A more dramatic situation is the lack of access to sanitation, people have access to latrines or toilets which are connected to septic tanks and the septic tanks are not well maintained. They seep into the ground and this is polluting currently ground water, which people used to use before and this ground water is totally contaminated presently. Many people simply don't have a place to go. I met with a woman and she wasn't the only one, I went to a community and I was talking with them and asked so how do you do, because they didn't have a toilet, we go to the sea. And then I asked how about your dignity and about your privacy when you have to do it, and they were telling me of course they were teased by other kids when they are doing it, children who bath there have skin rashes. And older people, because that was one of my concerns, how do older people or people with disabilities manage to walk to the ocean to defecate or to urinate? And old people they have to be carried in arms by neighbours or by family members in order to be able to do it.
The third concern has to do with menstrual hygiene management. I was shocked at the prices of sanitary pads, and simply what I was told was that among poor communities when they are menstruating girls simply miss school if their families don't manage to have the money to buy the sanitary pads or they have to compromise. The money is not sufficient for everything then they don't buy other things just to make sure that the girl can go during that part of the month to school. And all of these issues are responsibilities of the government. Obviously Tuvalu is in a very desperate situation, difficult situation, economically obviously but also in terms of effects of climate change.
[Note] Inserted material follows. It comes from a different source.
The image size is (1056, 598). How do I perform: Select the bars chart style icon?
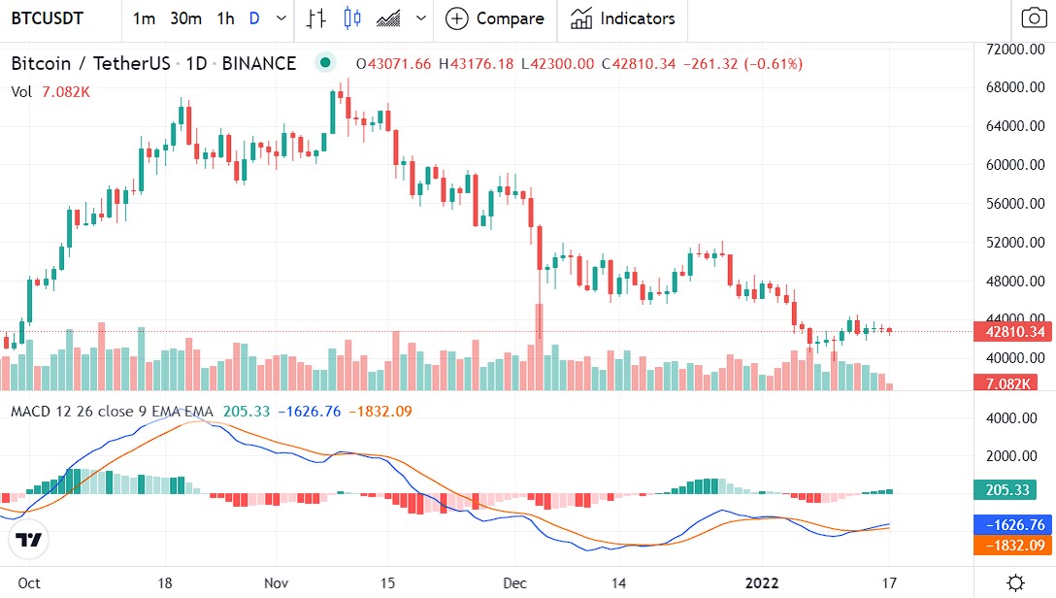315,18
But from a legal point of view, from a human rights point of view the primary responsibility is of the government and then it is up to the government to seek international assistance and cooperation to help them face these numerous challenges. So one first step that I advised the government to take is to have a vision for the sector and then based on this vision they can ask for support for particular sector issues.
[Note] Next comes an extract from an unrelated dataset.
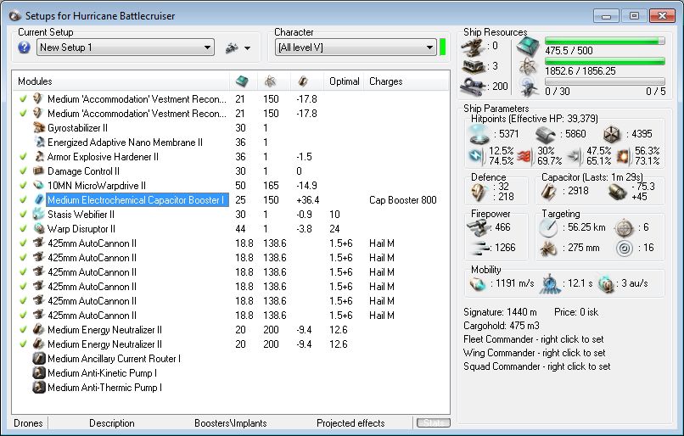
Task: Click the green skill indicator beside Character
Action: [x=442, y=48]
SHIELDS: Ok so you're suggesting that they actually come up with a vision, meaning that they decide what it is that they want to do and then go out there and start asking for money to do it?
DE ALBUQUERQUE: Exactly, exactly.
SHIELDS: How can the UN help?
DE ALBUQUERQUE: Tuvalu should ask for money but also come up with interesting innovative methods to raise the money internally. It could be through taxation of tourists for example, even if it is a minimal taxation and create a trust fund or a revolving fund that would then enable them to help those people who are in most need in the area of access to water and sanitation. That can be an additional means of financing the sector. What I think is indispensable is have a vision, have a plan, have a strategy.
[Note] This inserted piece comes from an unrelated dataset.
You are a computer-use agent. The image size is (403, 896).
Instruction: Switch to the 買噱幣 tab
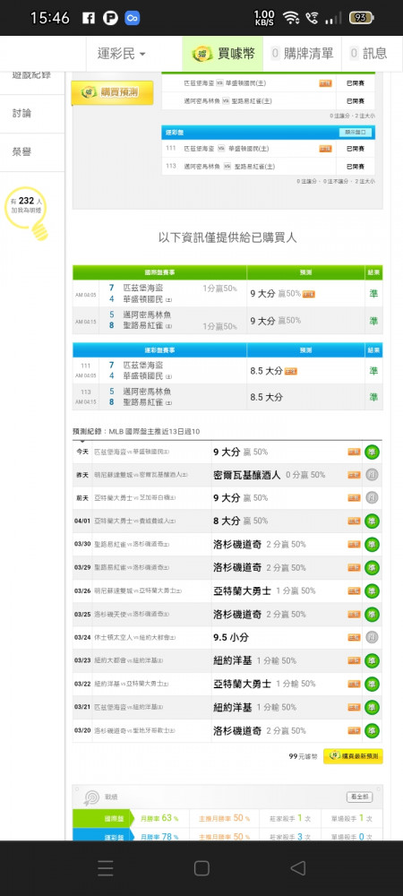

SHIELDS: Ok now you'll be reporting back to the UN Human Rights Council. How will the UN be following up on your trip?
DE ALBUQUERQUE: Well there is a UN presence for the region here in Fiji in Suva. So obviously they will continue to be contacts between the UN human rights presence for the region here in Suva and Tuvalu, number one. Number two, very soon Tuvalu will come before the UN Human Rights Council in Geneva to see its human rights situation assessed by all members of the Human Rights Council. And there I hope the situation of access to water and sanitation and human rights will again be analysed. In September I will report myself to the Human Rights Council and I will already bring the situation of Tuvalu because I think it's really critical one. In principle I should only be reporting on it next year, but given the gravity of the situation and the urgency of the problems in the country, I decided that I will anticipate this reporting and I will already present a preliminary report this September. In principle it will be on the 12th of September, then I will present a longer report next year. But given the urgency I will do it already this year. So I think there will be plenty of opportunities to bring the situation of Tuvalu to the international arena, to the international community, make it visible.